• **Task material**
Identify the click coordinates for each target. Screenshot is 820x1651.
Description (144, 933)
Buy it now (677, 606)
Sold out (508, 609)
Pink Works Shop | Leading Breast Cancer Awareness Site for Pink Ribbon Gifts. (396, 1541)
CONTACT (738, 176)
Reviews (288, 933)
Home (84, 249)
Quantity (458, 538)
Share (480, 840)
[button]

• **To do**
Every line above needs to be retyped exactly.

• **Output**
Identify the click coordinates for each target. Screenshot is 820x1651.
Description (144, 933)
Buy it now (677, 606)
Sold out (508, 609)
Pink Works Shop | Leading Breast Cancer Awareness Site for Pink Ribbon Gifts. (396, 1541)
CONTACT (738, 176)
Reviews (288, 933)
Home (84, 249)
Quantity (458, 538)
Share (480, 840)
[button]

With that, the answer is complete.